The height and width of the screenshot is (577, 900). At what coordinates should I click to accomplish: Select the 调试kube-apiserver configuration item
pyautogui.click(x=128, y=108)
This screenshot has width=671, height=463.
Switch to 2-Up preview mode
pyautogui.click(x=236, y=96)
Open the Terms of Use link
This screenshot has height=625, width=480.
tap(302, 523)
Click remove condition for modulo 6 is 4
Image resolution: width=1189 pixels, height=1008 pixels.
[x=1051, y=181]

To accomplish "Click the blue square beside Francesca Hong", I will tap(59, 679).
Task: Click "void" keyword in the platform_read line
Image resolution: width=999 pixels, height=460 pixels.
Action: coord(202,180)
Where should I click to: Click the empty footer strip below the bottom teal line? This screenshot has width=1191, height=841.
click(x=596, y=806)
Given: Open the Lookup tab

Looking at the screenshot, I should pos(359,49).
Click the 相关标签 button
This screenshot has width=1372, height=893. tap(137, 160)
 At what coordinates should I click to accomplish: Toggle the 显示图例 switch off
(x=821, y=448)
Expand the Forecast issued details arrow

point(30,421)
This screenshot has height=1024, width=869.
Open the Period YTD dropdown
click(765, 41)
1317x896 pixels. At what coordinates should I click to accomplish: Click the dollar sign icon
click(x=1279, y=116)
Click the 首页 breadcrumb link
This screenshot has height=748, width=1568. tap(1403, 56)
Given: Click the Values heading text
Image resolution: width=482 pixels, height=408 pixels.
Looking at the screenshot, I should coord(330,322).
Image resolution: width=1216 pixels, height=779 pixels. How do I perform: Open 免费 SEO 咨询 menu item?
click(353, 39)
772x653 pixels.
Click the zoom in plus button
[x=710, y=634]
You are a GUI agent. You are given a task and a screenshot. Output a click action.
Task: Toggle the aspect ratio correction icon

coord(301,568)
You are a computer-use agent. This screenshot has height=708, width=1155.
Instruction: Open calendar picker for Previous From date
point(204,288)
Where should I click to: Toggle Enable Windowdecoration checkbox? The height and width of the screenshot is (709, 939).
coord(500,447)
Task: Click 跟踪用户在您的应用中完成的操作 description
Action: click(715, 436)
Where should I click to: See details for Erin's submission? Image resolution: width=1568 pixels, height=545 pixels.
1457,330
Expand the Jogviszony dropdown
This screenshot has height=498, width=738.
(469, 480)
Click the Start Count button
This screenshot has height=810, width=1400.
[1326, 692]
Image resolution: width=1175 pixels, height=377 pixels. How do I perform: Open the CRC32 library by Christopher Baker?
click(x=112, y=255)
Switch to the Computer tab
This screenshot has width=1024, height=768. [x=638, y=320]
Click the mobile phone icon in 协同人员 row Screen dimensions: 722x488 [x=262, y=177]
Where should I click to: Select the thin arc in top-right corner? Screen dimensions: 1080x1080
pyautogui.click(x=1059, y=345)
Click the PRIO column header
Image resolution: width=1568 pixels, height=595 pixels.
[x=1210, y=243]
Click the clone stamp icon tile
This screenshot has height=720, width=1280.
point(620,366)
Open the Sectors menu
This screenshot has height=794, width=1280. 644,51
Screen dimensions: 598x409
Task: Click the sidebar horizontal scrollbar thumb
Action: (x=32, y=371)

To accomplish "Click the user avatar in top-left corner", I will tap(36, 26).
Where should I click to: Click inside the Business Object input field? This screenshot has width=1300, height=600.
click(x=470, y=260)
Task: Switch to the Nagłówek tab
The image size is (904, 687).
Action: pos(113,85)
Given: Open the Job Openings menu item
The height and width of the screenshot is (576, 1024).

◇ ◇ ◇

_Work request_: Repeat the listing. Keep each line precisely as shown.

_Problem solution_:
The height and width of the screenshot is (577, 900). At what coordinates should I click to accomplish: Select the 调试kube-apiserver configuration item
pyautogui.click(x=128, y=108)
This screenshot has width=671, height=463.
Switch to 2-Up preview mode
pyautogui.click(x=236, y=96)
Open the Terms of Use link
This screenshot has height=625, width=480.
tap(302, 523)
Click remove condition for modulo 6 is 4
Image resolution: width=1189 pixels, height=1008 pixels.
[x=1051, y=181]

To accomplish "Click the blue square beside Francesca Hong", I will tap(59, 679).
Task: Click "void" keyword in the platform_read line
Image resolution: width=999 pixels, height=460 pixels.
Action: coord(202,180)
Where should I click to: Click the empty footer strip below the bottom teal line? This screenshot has width=1191, height=841.
click(x=596, y=806)
Given: Open the Lookup tab

Looking at the screenshot, I should pos(359,49).
Click the 相关标签 button
This screenshot has width=1372, height=893. tap(137, 160)
 At what coordinates should I click to accomplish: Toggle the 显示图例 switch off
(x=821, y=448)
Expand the Forecast issued details arrow

point(30,421)
This screenshot has height=1024, width=869.
Open the Period YTD dropdown
click(765, 41)
1317x896 pixels. At what coordinates should I click to accomplish: Click the dollar sign icon
click(x=1279, y=116)
Click the 首页 breadcrumb link
This screenshot has height=748, width=1568. tap(1403, 56)
Given: Click the Values heading text
Image resolution: width=482 pixels, height=408 pixels.
Looking at the screenshot, I should coord(330,322).
Image resolution: width=1216 pixels, height=779 pixels. How do I perform: Open 免费 SEO 咨询 menu item?
click(353, 39)
772x653 pixels.
Click the zoom in plus button
[x=710, y=634]
You are a GUI agent. You are given a task and a screenshot. Output a click action.
Task: Toggle the aspect ratio correction icon

coord(301,568)
You are a computer-use agent. This screenshot has height=708, width=1155.
Instruction: Open calendar picker for Previous From date
point(204,288)
Where should I click to: Toggle Enable Windowdecoration checkbox? The height and width of the screenshot is (709, 939).
coord(500,447)
Task: Click 跟踪用户在您的应用中完成的操作 description
Action: click(715, 436)
Where should I click to: See details for Erin's submission? Image resolution: width=1568 pixels, height=545 pixels.
1457,330
Expand the Jogviszony dropdown
This screenshot has height=498, width=738.
(469, 480)
Click the Start Count button
This screenshot has height=810, width=1400.
[1326, 692]
Image resolution: width=1175 pixels, height=377 pixels. How do I perform: Open the CRC32 library by Christopher Baker?
click(x=112, y=255)
Switch to the Computer tab
This screenshot has width=1024, height=768. [x=638, y=320]
Click the mobile phone icon in 协同人员 row Screen dimensions: 722x488 [x=262, y=177]
Where should I click to: Select the thin arc in top-right corner? Screen dimensions: 1080x1080
pyautogui.click(x=1059, y=345)
Click the PRIO column header
Image resolution: width=1568 pixels, height=595 pixels.
[x=1210, y=243]
Click the clone stamp icon tile
This screenshot has height=720, width=1280.
point(620,366)
Open the Sectors menu
This screenshot has height=794, width=1280. 644,51
Screen dimensions: 598x409
Task: Click the sidebar horizontal scrollbar thumb
Action: (x=32, y=371)

To accomplish "Click the user avatar in top-left corner", I will tap(36, 26).
Where should I click to: Click inside the Business Object input field? This screenshot has width=1300, height=600.
click(x=470, y=260)
Task: Switch to the Nagłówek tab
The image size is (904, 687).
Action: pos(113,85)
Given: Open the Job Openings menu item
The height and width of the screenshot is (576, 1024).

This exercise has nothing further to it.